Люба поняла, какое нервное потрясение, какой надлом должен был перенести Азовсков, чтобы написать это заявление. За каждой строкой сквозила боль человека, во всем разуверившегося, на все махнувшего рукой.

Люба, ни слова не говоря, пошла в больницу. Рядом семенила Анна Семеновна:

— Нилыч позвал к себе и говорит: «Ты, Семеновна, старый член партии, тебе я доверяю. Прошу: снеси это заявление Жукалину, пускай побыстрее решат». Я сначала-то не поняла, а когда вышла и глянула в бумагу — ахнула, жаром меня обдало. И что они с этим Острецовым завелись?! Парень молодой — кто не ошибался в его возрасте! Вступит вот в партию, остепенится, на старших глядя. — Лаптева помолчала и, словно оправдываясь, добавила: — Вчера за рекомендацией ко мне приходил. Обаятельный юноша...

Люба закусила губу, голубые глаза потемнели. И совсем неузнаваемым стал голос.

— Вообще-то, Анна Семеновна, красиво получается: заслуженного человека, боевого орденоносца из партии долой, а обаятельного юношу — под руки, чтобы не споткнулся, добро пожаловать в ряды коммунистов!
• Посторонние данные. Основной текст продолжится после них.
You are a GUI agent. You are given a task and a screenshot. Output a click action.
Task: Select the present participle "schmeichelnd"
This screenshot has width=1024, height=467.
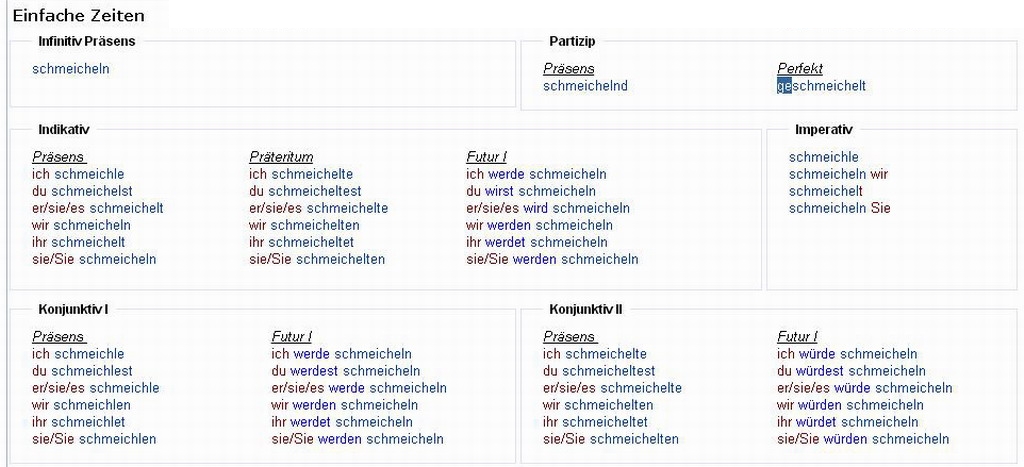(x=585, y=86)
Любина резкость уколола женщину, и Лаптева замкнулась. Люба взяла ее под локоть:

— Извините, Анна Семеновна, я не хотела вас обидеть, но... Наверно, все-таки вот такие люди помогали злому беззаконию в тридцать седьмом. Святое для них только личное «я».

Лаптева замедлила шаги, нерешительно взглянула на Любу:

— Как вы смотрите, если я... Ну, не передам пока заявление Жукалину?

Люба подумала и согласилась:

— Правильно. О заявлении — никому ни слова.

Азовсков приоткрыл глаза, когда Люба вошла в палату, и тут же снова закрыл. Усталость и равнодушие успела прочитать в них Люба. На его белом покатом лбу и во впадинах возле висков скопились капельки пота. Люба осторожно, чтобы не потревожить больного, нащупала на запястье пульс: он был слабого, неровного наполнения. На вопросительный взгляд Лаптевой пожала губами: плохо.